Time Limit for Amendment:
Subsection (2): An amended return can only be made after the due date for the original return under Section 13 but not later than six months from that date.
Details in Amended Return:
Subsection (3): The amended return must specify:
The amount or additional chargeable gains and the tax or additional tax payable on those gains.
The amount of tax payable on the tax that has been or would have been wrongly repaid.
The increased sum calculated as per subsection (4).
Any particulars required by the Director General.
Subsection (4): The tax or additional tax payable in the amended return will be increased by a sum equal to 10% of such tax or additional tax.
Limit on Amendments:
Subsection (5): Amendments under subsection (1) can only be made once.
Restriction on Amendments After Assessment:
Subsection (6): If the Director General has already made an assessment for a year of assessment under Section 15 after a return has been furnished under Section 13, no further amendment is allowed under Section 13a.
Taxpayers can rectify errors or provide additional information related to the amount of tax or additional tax payable on chargeable gains. This can help ensure accuracy in the tax reporting process.
Taxpayers have a limited period to review and make necessary amendments to their returns. Timely corrections can prevent potential issues with tax authorities.
Taxpayers need to carefully review their returns and ensure that all necessary corrections are made in the single opportunity provided by the amendment. It emphasises the importance of accuracy in the initial filing.
There is a penalty in the form of a 10% increase on the tax or additional tax payable through the amended return.

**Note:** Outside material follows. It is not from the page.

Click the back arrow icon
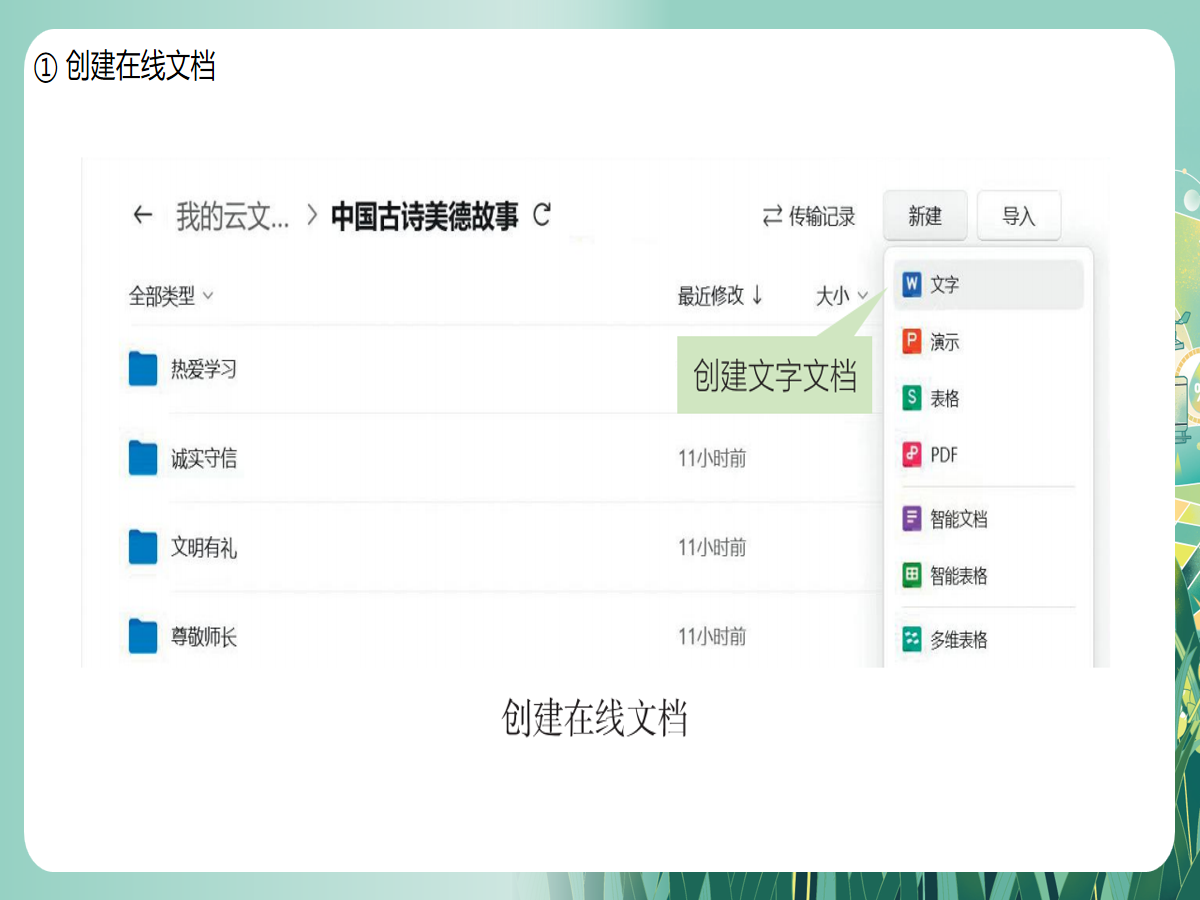The height and width of the screenshot is (900, 1200). click(143, 216)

This encourages taxpayers to file accurate returns initially and discourages frequent amendments.
Section 13A aims to strike a balance by allowing taxpayers to rectify genuine errors in their returns while imposing a penalty to discourage misuse of the amendment provision.
However, there is a limitation on the number of amendments, and an increased sum of ten percent is applicable to the tax or additional tax payable.
Taxpayers should be mindful of the limited timeframe and the penalty when considering amendments to their returns.
Consulting with tax professionals can help ensure compliance and minimise potential penalties.